» **What this exercise asks**:
1. Answer these questions about the abstract on variance inflation in body surface area, plasma volume, and PSA mass:
(a) How many formulae for plasma volume were compared?
(b) What endpoint was used to evaluate the cumulative effect of variance inflation?
(c) At which institute and over which years did the men undergo surgery?
2. Name every analytical method that the abstract on variance inflation in body surface area, plasma volume, and PSA mass lists for calculating the variation.
3. Resume the abstract on variance inflation in body surface area, plasma volume, and PSA mass after its last sentence.

Variance inflation in sequential calculations of body surface area, plasma volume, and prostate-specific antigen mass

OBJECTIVE

To assess the magnitude of variability among 11 formulae for human body surface area (BSA) and then among eight for plasma volume (PV), as used to represent physiological indices for body metabolism, drug dosages and body fluid management, and to evaluate the potential cumulative effect of variance inflation with prostate‐specific antigen (PSA) mass as an endpoint.

PATIENTS AND METHODS

In 3020 men undergoing robotic radical prostatectomy (RRP) at the Vattikuti Urology Institute between 2001 and 2008, the variation in BSA and PV formulae was calculated, as well as PSA mass, using analysis of variance (anova ), Bland‐Altman plots, linear regression, and correlation analyses.

» **Data extracts**:
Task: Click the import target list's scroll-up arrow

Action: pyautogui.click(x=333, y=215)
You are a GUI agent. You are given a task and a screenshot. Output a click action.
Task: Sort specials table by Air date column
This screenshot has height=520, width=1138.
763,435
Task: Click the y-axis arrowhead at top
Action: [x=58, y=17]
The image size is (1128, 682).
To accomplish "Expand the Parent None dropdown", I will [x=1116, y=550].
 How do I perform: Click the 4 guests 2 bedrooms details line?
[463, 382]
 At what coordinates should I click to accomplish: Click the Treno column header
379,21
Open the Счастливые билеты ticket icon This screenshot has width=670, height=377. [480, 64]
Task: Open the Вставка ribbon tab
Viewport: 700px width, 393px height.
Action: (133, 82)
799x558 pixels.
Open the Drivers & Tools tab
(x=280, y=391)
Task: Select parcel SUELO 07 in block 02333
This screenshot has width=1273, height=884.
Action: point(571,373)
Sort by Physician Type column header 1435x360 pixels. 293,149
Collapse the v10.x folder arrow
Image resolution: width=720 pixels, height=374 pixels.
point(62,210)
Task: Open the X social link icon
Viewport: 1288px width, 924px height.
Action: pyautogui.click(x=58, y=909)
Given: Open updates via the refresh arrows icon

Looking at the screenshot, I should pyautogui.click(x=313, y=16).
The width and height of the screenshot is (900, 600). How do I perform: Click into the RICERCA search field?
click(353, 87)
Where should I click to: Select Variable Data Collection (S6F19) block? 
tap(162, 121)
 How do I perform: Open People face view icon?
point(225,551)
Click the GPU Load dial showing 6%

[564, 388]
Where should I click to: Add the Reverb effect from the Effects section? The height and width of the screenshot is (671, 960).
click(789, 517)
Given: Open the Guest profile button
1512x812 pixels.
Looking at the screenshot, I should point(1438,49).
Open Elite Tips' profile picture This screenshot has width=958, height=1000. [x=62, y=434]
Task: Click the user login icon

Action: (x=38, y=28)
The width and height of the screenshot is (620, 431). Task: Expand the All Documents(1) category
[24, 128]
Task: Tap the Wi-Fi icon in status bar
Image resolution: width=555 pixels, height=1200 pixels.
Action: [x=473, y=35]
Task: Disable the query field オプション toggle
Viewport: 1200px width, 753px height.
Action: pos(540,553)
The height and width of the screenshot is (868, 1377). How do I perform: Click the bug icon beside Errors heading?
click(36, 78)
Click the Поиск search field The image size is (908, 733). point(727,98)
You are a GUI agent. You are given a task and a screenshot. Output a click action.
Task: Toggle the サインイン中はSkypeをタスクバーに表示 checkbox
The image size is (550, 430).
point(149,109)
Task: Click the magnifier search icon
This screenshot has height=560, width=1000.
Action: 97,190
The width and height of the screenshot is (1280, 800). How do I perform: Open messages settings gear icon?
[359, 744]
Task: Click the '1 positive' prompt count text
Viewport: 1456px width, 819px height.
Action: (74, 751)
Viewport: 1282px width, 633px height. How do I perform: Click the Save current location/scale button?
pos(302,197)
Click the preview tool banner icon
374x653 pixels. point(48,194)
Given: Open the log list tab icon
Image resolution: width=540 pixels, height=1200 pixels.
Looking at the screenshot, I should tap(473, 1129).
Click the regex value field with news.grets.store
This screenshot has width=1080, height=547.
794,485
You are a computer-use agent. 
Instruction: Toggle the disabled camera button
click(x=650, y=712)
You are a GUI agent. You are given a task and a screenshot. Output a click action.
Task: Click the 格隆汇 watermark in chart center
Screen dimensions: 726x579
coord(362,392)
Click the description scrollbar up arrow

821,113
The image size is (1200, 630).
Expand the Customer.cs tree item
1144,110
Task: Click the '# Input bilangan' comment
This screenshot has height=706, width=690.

» **Answers**:
1.
(a) Eight.
(b) Prostate-specific antigen (PSA) mass.
(c) The Vattikuti Urology Institute, between 2001 and 2008.

2.
- Analysis of variance (anova)
- Bland-Altman plots
- Linear regression
- Correlation analyses

3.
RESULTS

For estimating BSA, anova indicated significant variance among the 11 formulae used (P < 0.001) with a between‐groups variance of 5.45. Bland‐Altman plots reported bias when the Dubois formula was compared to other BSA formulae. Furthermore the anova for PV, with BSA as a predictor, indicated significant variance among the eight formulae used (P < 0.001), with a mean between‐group variance of 444.4 and a mean inflation factor of 81.5. Scatter plots between one PV formula (Boer) and others had a good linear fit. For PSA mass, anova indicated significant variance (P < 0.001) using PV as a predictor, with a mean between‐group variance of 16 799.6 and a mean variance inflation factor of 37.8.

CONCLUSIONS

There is significant variation in the BSA calculated by commonly used formulae. This variation is carried over and further magnified in the sequential calculation of PV and PSA mass. Hence arbitrary selection of BSA and PV formulae is likely to affect inferences.